• _Task directions_
Below are records; reproduce exactly the lines from the one that has "455x384 pixels." through the one that has "Instruction: Toggle seat 1 in row EE", ends included, and nothing more.
**** Task input
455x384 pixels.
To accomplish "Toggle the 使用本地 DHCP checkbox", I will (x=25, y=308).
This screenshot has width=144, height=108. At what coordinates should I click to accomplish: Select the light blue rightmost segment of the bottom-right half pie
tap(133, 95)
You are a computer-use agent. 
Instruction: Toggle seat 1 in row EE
********
**** Task input
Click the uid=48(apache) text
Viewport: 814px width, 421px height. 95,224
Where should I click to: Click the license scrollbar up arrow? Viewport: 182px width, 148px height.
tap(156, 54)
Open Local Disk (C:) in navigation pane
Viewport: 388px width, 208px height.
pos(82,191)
********
**** Task input
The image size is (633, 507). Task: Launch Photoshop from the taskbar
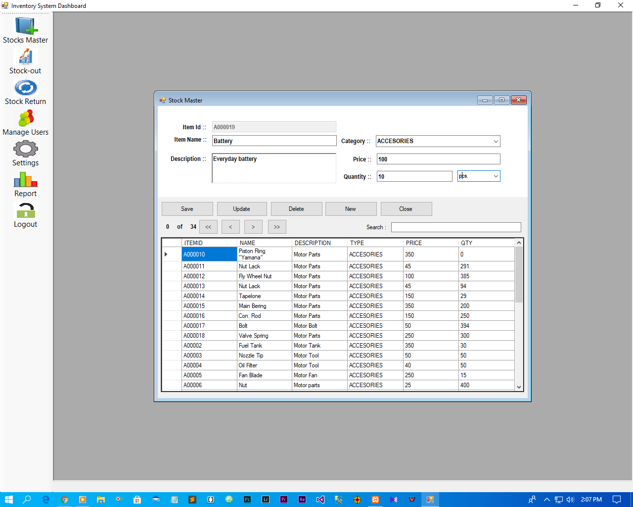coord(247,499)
********
• _Written solution_
455x384 pixels.
To accomplish "Toggle the 使用本地 DHCP checkbox", I will (x=25, y=308).
This screenshot has width=144, height=108. At what coordinates should I click to accomplish: Select the light blue rightmost segment of the bottom-right half pie
tap(133, 95)
You are a computer-use agent. 
Instruction: Toggle seat 1 in row EE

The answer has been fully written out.